Thursday July 17, 7:30PM
JCC East Bay
1414 Walnut St.
Berkeley, CA 94709
510.848.0237
Tickets: http://www.brownpapertickets.com/event/34824
$5 members, $8 general
Half Sister
United States, 1985, 22 minutes, English
At twenty-six, Abraham Ravett learned that his mother had previously
been married and lost her family at Auschwitz, including his
half-sister, Toncia, who was killed when she was six years old. Half
Sister is a cinematic amalgam of memory and imagination, inspired by
Ravett's conception of a life that would have been.
In Memory
United States, 1993, 13 minutes, English
In this non-narrative short, footage of Lodz Ghetto life is juxtaposed
against the chanting of "El Maleh Rachamim," a plea to God to let the
souls of those "slaughtered and burned" find peace.

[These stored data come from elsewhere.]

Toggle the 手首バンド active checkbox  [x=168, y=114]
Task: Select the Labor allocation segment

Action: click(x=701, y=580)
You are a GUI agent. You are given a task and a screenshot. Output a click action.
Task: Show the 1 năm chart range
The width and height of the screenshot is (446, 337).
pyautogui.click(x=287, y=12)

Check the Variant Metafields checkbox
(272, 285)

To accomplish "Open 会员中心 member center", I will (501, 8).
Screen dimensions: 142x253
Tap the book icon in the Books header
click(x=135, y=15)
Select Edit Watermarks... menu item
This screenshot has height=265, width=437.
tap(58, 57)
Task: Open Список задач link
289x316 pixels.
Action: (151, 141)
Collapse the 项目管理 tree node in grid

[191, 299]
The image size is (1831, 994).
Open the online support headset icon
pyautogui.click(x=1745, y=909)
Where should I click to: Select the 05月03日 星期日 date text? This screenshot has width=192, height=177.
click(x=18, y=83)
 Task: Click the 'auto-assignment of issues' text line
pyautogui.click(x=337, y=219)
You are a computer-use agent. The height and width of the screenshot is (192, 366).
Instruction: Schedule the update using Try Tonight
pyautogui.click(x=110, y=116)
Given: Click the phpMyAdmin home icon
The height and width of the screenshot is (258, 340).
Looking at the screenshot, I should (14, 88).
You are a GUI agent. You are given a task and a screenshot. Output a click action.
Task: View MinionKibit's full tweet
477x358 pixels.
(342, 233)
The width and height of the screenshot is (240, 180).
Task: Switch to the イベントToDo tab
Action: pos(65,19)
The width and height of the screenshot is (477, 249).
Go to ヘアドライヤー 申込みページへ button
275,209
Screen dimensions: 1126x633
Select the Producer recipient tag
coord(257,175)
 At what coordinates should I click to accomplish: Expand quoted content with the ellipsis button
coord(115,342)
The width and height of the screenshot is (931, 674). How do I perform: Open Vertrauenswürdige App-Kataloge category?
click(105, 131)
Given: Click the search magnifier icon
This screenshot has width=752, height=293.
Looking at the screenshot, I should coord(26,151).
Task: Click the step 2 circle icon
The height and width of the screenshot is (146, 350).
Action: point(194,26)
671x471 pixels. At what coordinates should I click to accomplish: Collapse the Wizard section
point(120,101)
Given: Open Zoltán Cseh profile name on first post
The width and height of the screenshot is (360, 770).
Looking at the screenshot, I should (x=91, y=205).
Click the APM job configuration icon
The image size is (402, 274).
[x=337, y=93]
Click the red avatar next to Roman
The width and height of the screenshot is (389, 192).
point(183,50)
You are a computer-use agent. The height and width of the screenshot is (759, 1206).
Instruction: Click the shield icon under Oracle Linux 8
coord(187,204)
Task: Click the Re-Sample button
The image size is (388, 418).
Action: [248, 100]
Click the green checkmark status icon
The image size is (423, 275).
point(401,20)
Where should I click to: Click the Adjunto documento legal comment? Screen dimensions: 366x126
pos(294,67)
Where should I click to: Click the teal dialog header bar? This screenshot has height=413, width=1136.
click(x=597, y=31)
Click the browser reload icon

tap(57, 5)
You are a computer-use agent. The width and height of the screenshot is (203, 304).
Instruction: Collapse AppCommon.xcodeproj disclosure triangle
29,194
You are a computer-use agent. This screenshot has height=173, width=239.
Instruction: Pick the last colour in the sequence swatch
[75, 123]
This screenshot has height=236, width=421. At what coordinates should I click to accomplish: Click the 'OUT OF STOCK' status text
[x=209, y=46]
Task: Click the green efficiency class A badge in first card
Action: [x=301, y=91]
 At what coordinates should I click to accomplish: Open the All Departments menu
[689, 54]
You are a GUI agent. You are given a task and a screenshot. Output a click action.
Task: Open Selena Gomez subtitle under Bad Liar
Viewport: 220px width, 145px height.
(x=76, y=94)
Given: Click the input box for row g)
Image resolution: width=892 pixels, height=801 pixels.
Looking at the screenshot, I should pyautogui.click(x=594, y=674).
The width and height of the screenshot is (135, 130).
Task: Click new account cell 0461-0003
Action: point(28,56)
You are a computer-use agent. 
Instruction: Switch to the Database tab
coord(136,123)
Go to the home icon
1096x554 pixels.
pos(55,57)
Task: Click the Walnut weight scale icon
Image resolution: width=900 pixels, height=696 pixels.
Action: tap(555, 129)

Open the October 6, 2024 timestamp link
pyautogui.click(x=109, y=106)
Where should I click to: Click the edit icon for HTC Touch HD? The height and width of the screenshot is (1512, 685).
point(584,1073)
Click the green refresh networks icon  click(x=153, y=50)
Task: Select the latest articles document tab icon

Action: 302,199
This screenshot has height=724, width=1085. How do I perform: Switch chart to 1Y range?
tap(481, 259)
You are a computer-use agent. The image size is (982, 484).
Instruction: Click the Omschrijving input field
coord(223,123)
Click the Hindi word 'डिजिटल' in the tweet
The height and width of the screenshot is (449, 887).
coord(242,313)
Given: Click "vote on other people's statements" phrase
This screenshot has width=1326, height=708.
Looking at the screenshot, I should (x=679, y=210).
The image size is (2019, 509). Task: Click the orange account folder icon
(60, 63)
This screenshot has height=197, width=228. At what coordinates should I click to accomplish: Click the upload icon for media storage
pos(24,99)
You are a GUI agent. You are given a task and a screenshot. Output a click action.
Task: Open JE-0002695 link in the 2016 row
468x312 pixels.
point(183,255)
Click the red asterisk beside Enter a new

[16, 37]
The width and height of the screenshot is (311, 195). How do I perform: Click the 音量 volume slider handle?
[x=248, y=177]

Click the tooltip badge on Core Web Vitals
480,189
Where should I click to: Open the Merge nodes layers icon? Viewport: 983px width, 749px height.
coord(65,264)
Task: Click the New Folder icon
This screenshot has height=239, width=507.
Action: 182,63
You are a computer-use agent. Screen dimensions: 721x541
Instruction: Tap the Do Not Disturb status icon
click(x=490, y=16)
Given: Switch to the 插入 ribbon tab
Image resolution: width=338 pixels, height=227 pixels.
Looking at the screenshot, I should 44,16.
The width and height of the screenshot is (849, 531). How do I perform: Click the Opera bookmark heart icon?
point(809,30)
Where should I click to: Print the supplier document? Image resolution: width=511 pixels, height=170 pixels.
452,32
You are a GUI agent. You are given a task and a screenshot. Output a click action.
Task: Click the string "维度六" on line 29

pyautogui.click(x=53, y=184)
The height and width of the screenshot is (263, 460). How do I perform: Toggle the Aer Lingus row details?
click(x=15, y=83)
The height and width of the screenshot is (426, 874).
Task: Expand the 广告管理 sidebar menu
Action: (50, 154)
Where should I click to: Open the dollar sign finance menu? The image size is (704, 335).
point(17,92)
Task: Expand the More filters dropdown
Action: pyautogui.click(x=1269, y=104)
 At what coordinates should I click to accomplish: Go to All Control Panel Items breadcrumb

The message of
this tribute to members of Ravett's family (and to all those who
perished under Nazi occupation) is "may their memory endure."
The March
United States, 1999, 25 minutes, English
Utilizing a series of recorded film interviews he conducted with his
mother—a survivor of the infamous Auschwitz Death March—Ravett details
her recollections of that experience in this short, which meditates on
time elapsed and the fragility of personal memory.
Program notes adopted from the National Center for Jewish Film
Born in Poland in 1947, Abraham Ravett was raised in Israel and
emigrated to the USA in 1955. He teaches filmmaking and photography at
Hampshire College.***
This evening will feature a post-screening discussion on Ravett's work
by San Francisco State professor Bill Nichols.